How to Keep Our Food Supply Safe in a Hotter, Drier and More Crowded World
As the food system’s size and complexity grow, we’ll need technology to keep track of all steps of the supply chain. Luckily, the building blocks are available today and can be taken to scale relatively easily. That can be as cutting edge as monitoring the supply chain with a blockchain and the internet of things (IoT), where we’ve barely scratched the surface, or as common-sense as providing food manufacturing facilities and restaurants with apps that automate food safety check lists – improving compliance to specific sanitation and food handling practices, helping to reduce the risk of food borne illness.
Population growth, economic growth and climate change also are putting pressure on our finite water resources. Today, only 2.5 percent of our world’s water is potable. Worldwide, agriculture is our biggest consumer of water (70 percent). Industry is next at more than 20 percent. If we stay on the current track, the world will face a freshwater shortfall by 2030, with demand surpassing supply by more than 40 percent. To ward off a crisis, we must change the way we use water. We’ll need to explore innovative solutions to reduce, reuse and recycle water and focus on smart local solutions for places that are already water scarce and set to see significant population growth in the coming decades.

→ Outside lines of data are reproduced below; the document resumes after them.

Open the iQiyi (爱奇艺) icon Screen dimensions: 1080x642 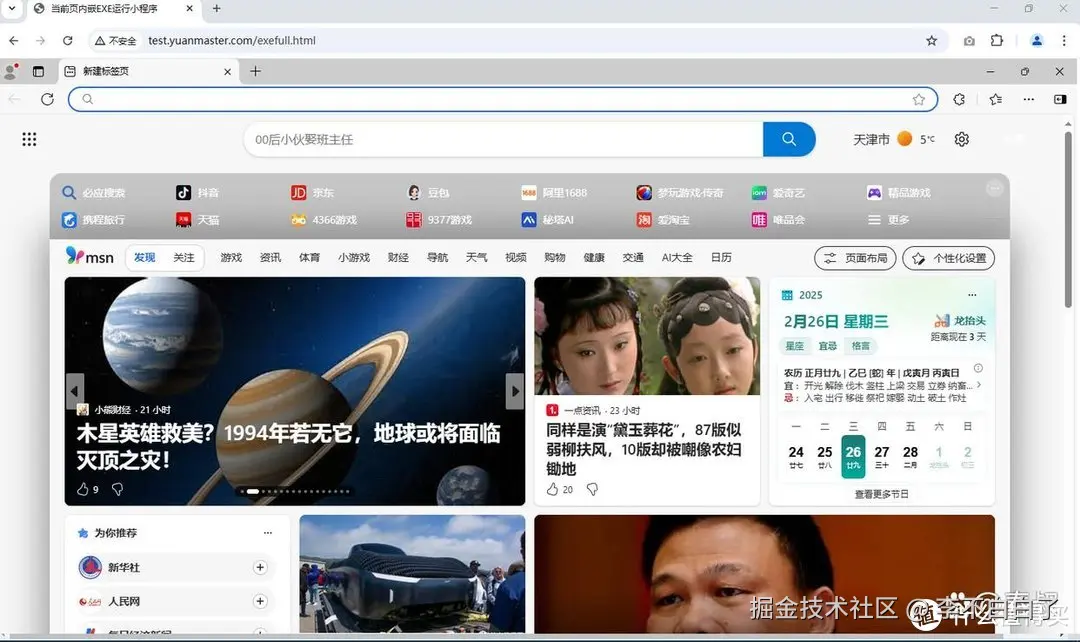coord(758,192)
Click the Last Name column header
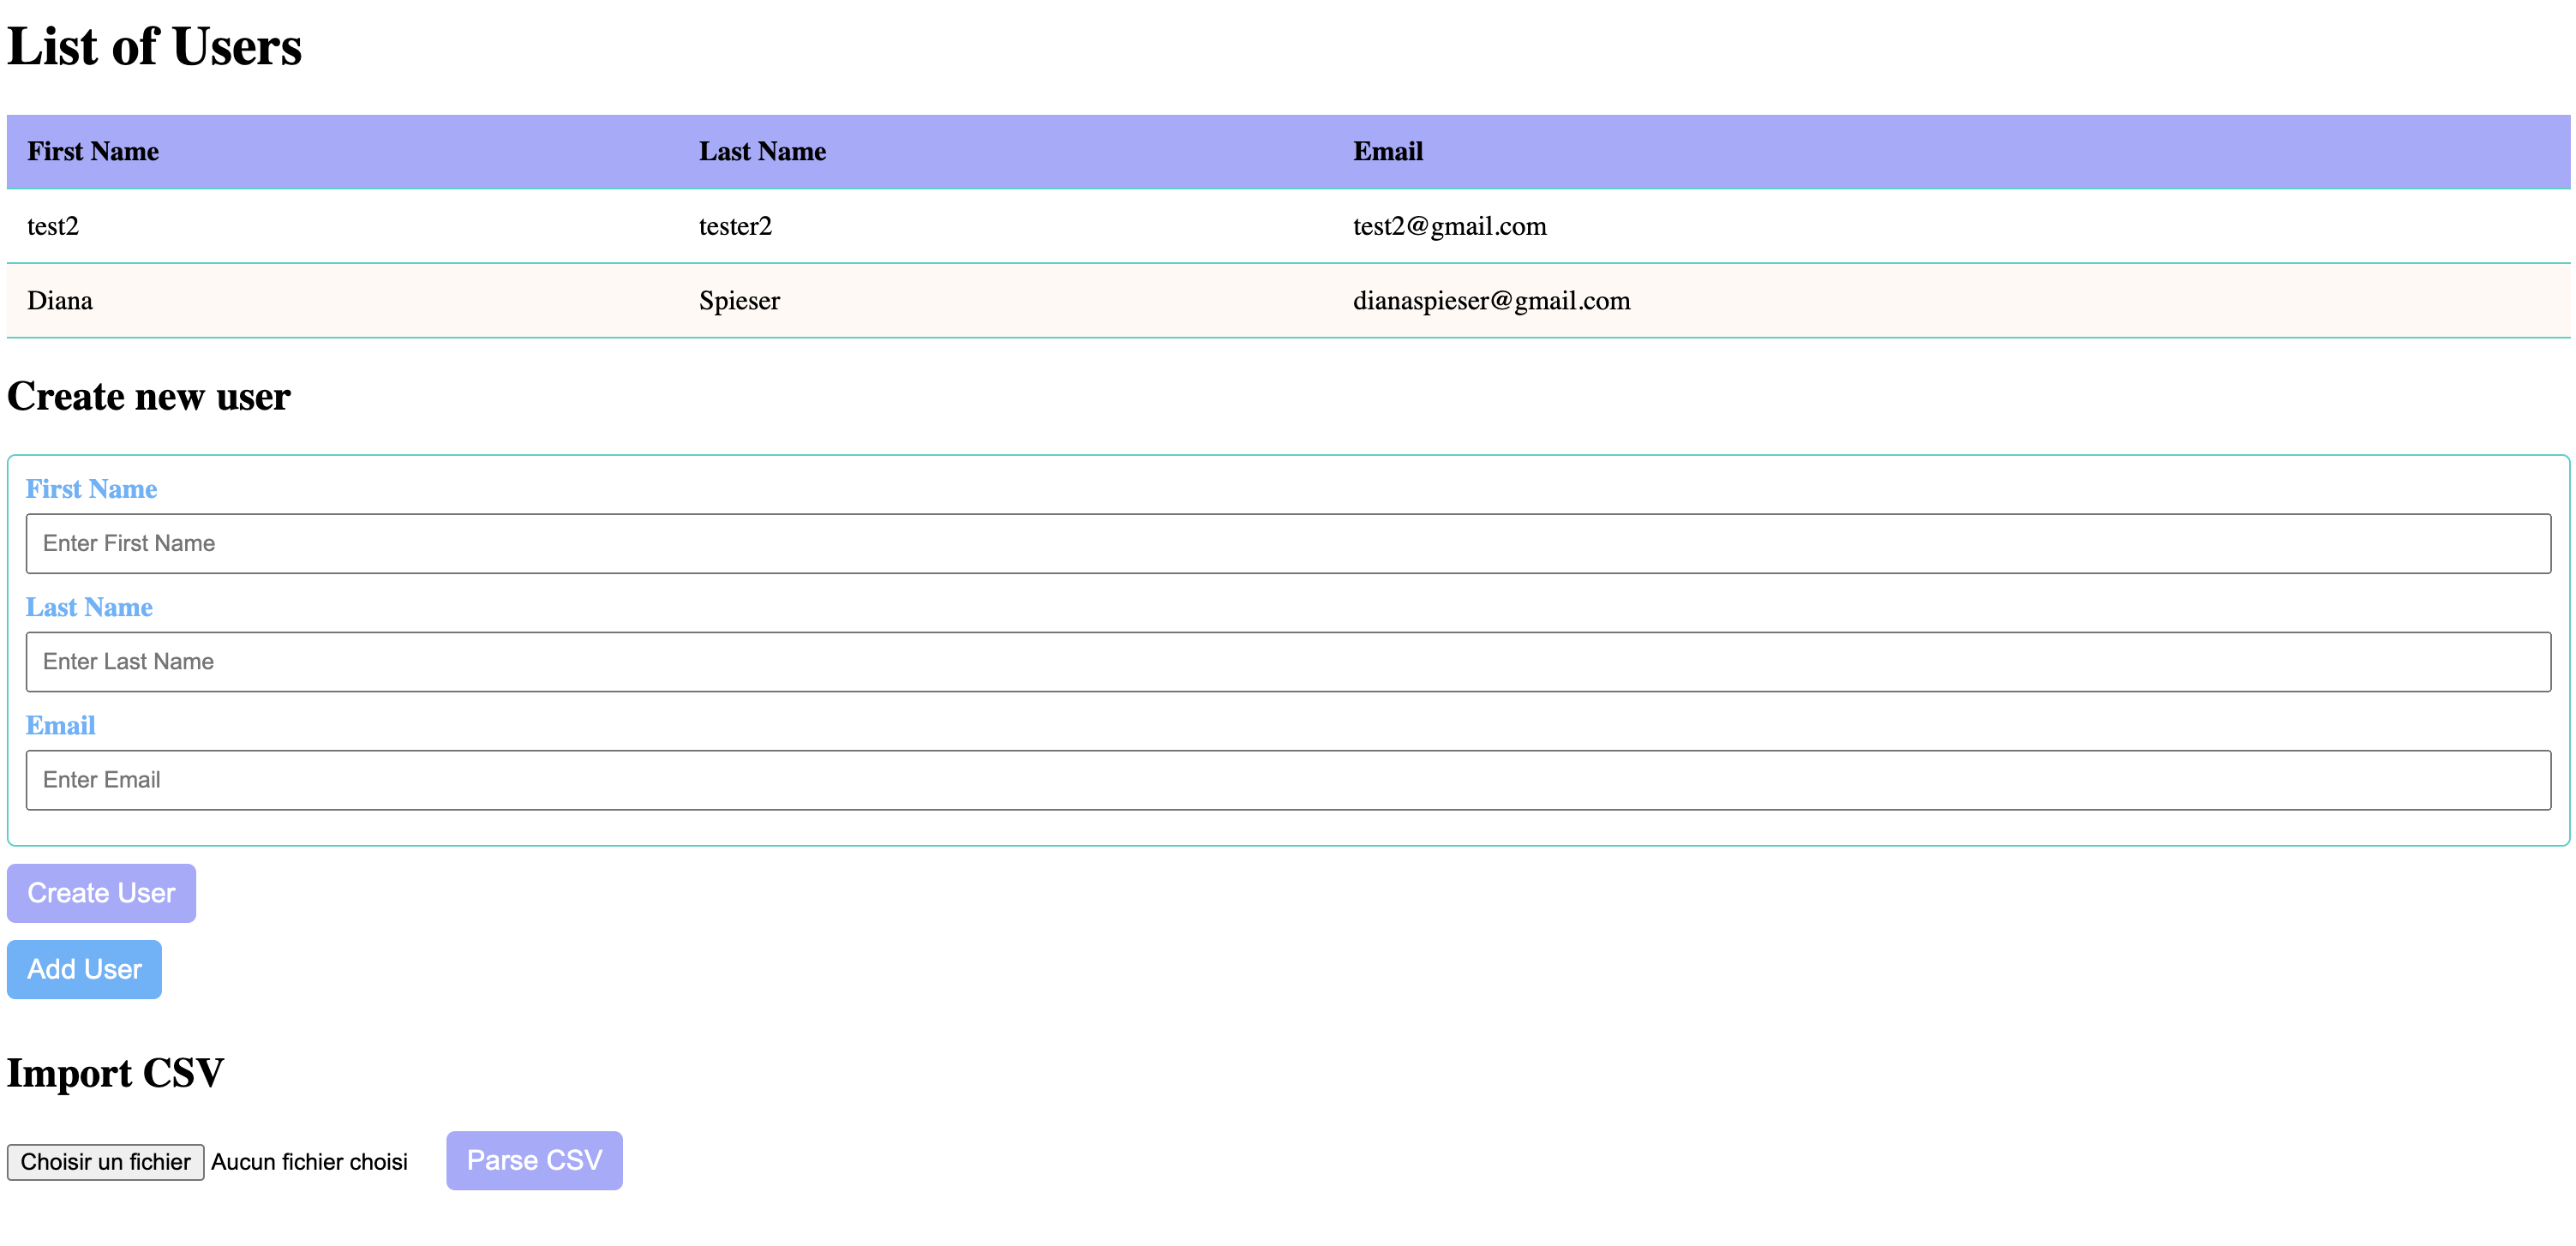2576x1246 pixels. [x=762, y=151]
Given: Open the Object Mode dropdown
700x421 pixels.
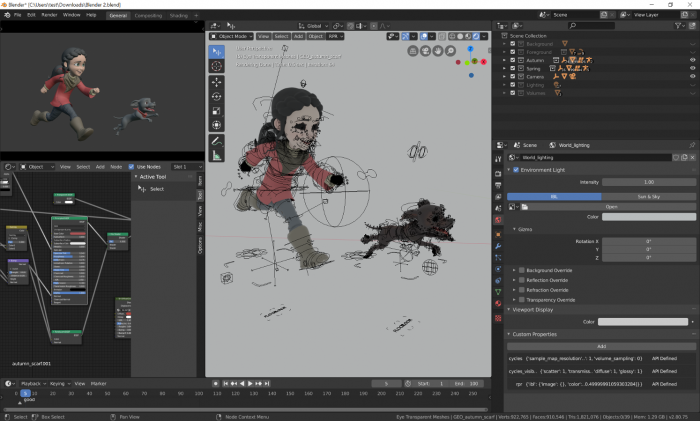Looking at the screenshot, I should [234, 36].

At Ecolab, our vision is to provide and protect what is vital. At GFSI, the mission is to provide continuous improvement in food safety management systems to ensure confidence in the delivery of safe food to consumers worldwide. Together, we ensure food safety from farm to fork.
Every day, we serve customers at close to 3 million locations around the world. We help safely produce more than a quarter of the world’s processed food and 44 percent of the global milk supply, and we support clean kitchens serving 45 billion restaurant meals per year. We also help our customers manage more than 1 trillion gallons of water every year and save hundreds of billions of gallons of it along the way. Our goal is to help save enough water annually to equal the drinking needs of more than 1 billion people by 2030. That is 300 billion gallons of water per year.
Building on our 30 years of digital expertise, we are now taking it to the next level. Using the power of big data and IoT to analyse billions of data points from more than 40,000 systems around the world, we have a unique vantage point to discern trends, protect food and solve problems before they occur. It’s up to all of us to adapt and change. I know we are up to the challenge.